‘Diletta Leotta fa un sacco di soldi, è furba’: Paola Ferrari, nuovo attacco alla conduttrice tv

Paola Ferrari ha sferrato un nuovo attacco a Diletta Leotta.

Paola Ferrari ha assicurato di non essere una “rosicona” dopo che a definirla così è stata Melissa Satta durante l’ultima puntata di ‘Belve’.

La conduttrice sportiva intervistata da ‘Il Corriere della Sera’ dopo quell’“accusa” ha sottolineato di non essere “per niente rosicona”.

“Non mi ci riconosco, ma in vita mia mi hanno detto di peggio, ci sono abituata e non me la prendo, anzi rifletto sulle critiche”, ha aggiunto la conduttrice di 90° minuto.

Parlando delle parole che aveva lei invece rivolto alla Satta e che hanno scatenato la reazione di quest’ultima a ‘Belve’, ha affermato: “Non era un attacco a Melissa, che è bellissima. Quando l’hanno accusata di compromettere la carriera del compagno Matteo Berrettini l’ho sempre difesa, purtroppo l’ambiente dello sport, che ben conosco, è ancora maschilista e sessista. Non mi piaceva il ruolo che le avevano assegnato, sfruttando la sua fisicità prorompente. Quel momento del ‘leva-giacca’, in cui restava in top, tra le risatine degli uomini in studio, lo trovavo mortificante”.

Paola, 63 anni, non è invidiosa: “L’invidia non so cosa sia, grazie a Dio.

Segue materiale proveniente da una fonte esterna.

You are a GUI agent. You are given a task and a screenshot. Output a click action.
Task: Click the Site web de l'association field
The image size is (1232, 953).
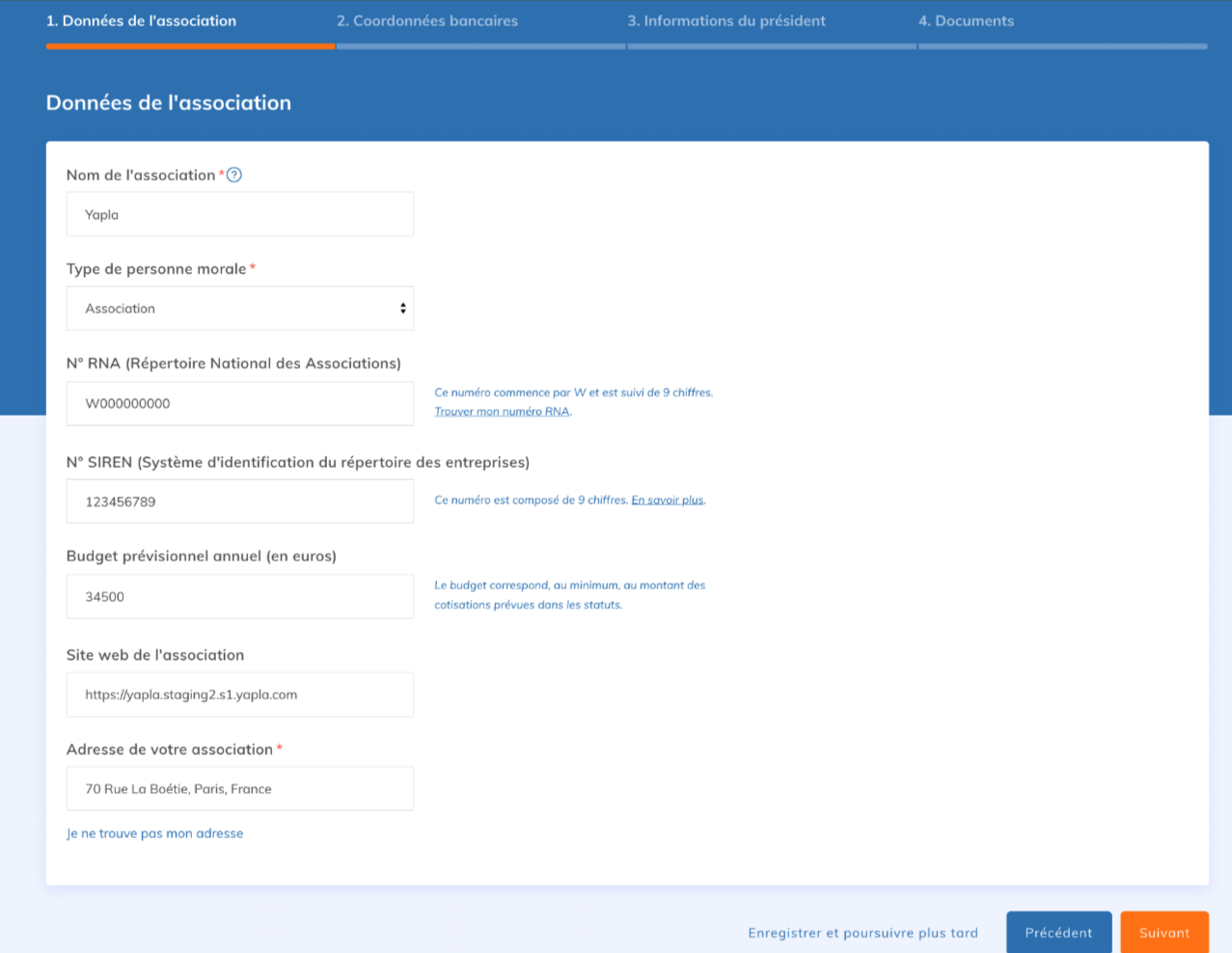[239, 694]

La mia è una battaglia contro la spettacolarizzazione in senso estetico della figura femminile nel calcio”.

Una volta disse invece di Diletta Leotta, altro volto dello sport televisivo in Italia, che non l’avrebbe voluta come “modello per sua figlia”.

Sulla questione ha ribadito: “Confermo. Diletta è furba e fortunata, fa un sacco di soldi, beata lei, però non si può mitizzare un’immagine di donna perfetta con il seno che sfida la forza di gravità, non è reale. Secondo me è molto brava, ma nessuno se ne accorge, nessuno ne parla”.

Le rimprovera i ritocchini estetici? “Sono assolutamente a favore, se una ha un problema o vuole rimettersi in forma, non per tramutarsi in oggetto dell’apprezzamento maschile. Io sono grata di come sono, non ho mai cambiato connotati o misure, ho puntato sulla professionalità”.